I haven’t commented in the past on this, because there was too much else going on directly on point with ERISA. However, as many of you may know, the Supreme Court issued an opinion a week or two back in essence concluding that parties may not contract between themselves to allow a court to review an arbitration award beyond the limited review provided for under the Federal Arbitration Act. As I have discussed on this blog more times than I care to remember, commercial arbitration suffers from a number of problems, and I have suggested in the past that commercial entities who want to arbitrate should take preemptive steps to solve those problems at the time they agree to arbitrate. Probably the biggest barrier to arbitration serving as a forum for complicated commercial disputes is that the Federal Arbitration Act effectively provides no substantive oversight of an arbitration ruling, making the arbitrator’s ruling the final decision, and only allows judicial review for the purpose of addressing any serious procedural errors during the course of an arbitration. Commercial entities have been well advised in the past to try to negotiate around this problem, to leave some type of judicial review in place that will provide oversight of an arbitration panel that is akin to what a federal appeals court provides to a trial court. The Supreme Court’s opinion effectively deprives parties who wish to arbitrate from agreeing to allow such a review by a federal court, making arbitration a forum that, quite simply, isn’t appropriate for a party that wants to maintain rights of appeal should the original decision maker – whether an arbitration panel, a trial judge or a jury – err significantly on either the particular law or the application of that law to the facts proven in the case.

Frankly, from a substantive real world approach, it’s the wrong decision.

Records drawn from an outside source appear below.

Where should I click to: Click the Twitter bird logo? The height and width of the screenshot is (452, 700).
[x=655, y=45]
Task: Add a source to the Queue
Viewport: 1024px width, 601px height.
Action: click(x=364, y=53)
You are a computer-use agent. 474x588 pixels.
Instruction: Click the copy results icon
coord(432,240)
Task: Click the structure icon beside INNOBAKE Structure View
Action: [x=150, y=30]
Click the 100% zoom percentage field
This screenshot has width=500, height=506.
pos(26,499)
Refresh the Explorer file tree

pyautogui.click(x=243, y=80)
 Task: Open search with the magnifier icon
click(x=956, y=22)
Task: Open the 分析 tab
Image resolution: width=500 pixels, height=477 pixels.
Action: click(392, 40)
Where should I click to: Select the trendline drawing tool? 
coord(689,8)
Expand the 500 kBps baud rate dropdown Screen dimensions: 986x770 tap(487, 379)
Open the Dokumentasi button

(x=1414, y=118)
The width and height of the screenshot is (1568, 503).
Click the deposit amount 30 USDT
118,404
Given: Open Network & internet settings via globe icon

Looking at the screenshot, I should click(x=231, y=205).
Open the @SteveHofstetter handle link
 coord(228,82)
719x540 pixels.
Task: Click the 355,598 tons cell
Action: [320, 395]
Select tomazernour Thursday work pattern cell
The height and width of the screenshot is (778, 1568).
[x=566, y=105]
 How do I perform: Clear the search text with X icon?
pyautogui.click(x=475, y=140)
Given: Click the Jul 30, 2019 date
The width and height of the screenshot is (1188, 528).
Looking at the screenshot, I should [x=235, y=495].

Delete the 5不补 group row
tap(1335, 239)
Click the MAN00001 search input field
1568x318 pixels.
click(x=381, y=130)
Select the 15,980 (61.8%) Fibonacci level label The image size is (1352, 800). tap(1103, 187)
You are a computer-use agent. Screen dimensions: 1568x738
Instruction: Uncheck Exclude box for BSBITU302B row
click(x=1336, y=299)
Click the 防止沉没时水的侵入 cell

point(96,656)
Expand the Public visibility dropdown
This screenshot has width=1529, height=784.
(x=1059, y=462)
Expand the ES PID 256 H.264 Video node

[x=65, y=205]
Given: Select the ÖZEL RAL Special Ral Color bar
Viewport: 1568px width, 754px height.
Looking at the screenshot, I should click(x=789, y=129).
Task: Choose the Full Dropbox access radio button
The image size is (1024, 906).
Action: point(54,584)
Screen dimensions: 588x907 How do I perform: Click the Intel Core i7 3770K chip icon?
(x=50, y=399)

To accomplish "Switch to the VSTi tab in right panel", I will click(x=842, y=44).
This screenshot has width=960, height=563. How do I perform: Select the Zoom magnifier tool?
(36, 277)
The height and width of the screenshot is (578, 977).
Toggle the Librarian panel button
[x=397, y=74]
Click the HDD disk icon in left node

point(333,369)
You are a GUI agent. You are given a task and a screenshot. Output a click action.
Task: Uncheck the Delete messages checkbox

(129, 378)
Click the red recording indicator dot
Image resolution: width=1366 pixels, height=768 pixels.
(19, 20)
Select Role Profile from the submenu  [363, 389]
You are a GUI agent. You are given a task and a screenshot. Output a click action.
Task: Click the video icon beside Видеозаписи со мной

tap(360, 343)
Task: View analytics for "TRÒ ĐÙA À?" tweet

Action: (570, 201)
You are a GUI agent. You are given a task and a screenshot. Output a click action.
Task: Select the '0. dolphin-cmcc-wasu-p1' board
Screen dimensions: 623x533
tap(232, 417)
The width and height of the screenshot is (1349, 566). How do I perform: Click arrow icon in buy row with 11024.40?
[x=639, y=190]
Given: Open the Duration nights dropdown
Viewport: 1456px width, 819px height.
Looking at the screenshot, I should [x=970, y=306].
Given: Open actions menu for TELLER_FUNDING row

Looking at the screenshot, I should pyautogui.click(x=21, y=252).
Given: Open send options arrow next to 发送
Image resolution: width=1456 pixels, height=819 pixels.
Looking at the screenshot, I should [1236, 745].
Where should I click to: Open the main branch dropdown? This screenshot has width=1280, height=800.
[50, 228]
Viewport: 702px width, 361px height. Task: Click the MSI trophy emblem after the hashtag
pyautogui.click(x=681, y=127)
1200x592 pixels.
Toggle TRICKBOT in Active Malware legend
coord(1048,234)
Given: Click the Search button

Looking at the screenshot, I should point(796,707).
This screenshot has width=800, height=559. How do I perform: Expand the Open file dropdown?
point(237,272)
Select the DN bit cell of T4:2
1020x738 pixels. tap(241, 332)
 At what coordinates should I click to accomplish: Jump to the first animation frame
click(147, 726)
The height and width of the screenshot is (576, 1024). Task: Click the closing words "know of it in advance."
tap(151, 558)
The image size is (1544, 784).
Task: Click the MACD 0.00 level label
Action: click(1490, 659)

Arbitration can work for commercial entities, but not in a cookie cutter manner and only if they can negotiate around the problem of limited judicial review. The Supreme Court’s ruling precludes contractually remedying that problem. As a hypothetical question for a federal courts class, it might be the right answer; in the real world, it certainly isn’t. Indeed, I have commented in the past on empirical and anecdotal evidence that commercial entities are losing interest in resolving complicated business disputes by arbitration, and this ruling isn’t going to reverse, or even slow, that trend.

What’s the occasion for this soliloquy? This article right here, out of Texas Lawyer, which hits these notes right on the head (I like a good mixed metaphor on a Monday).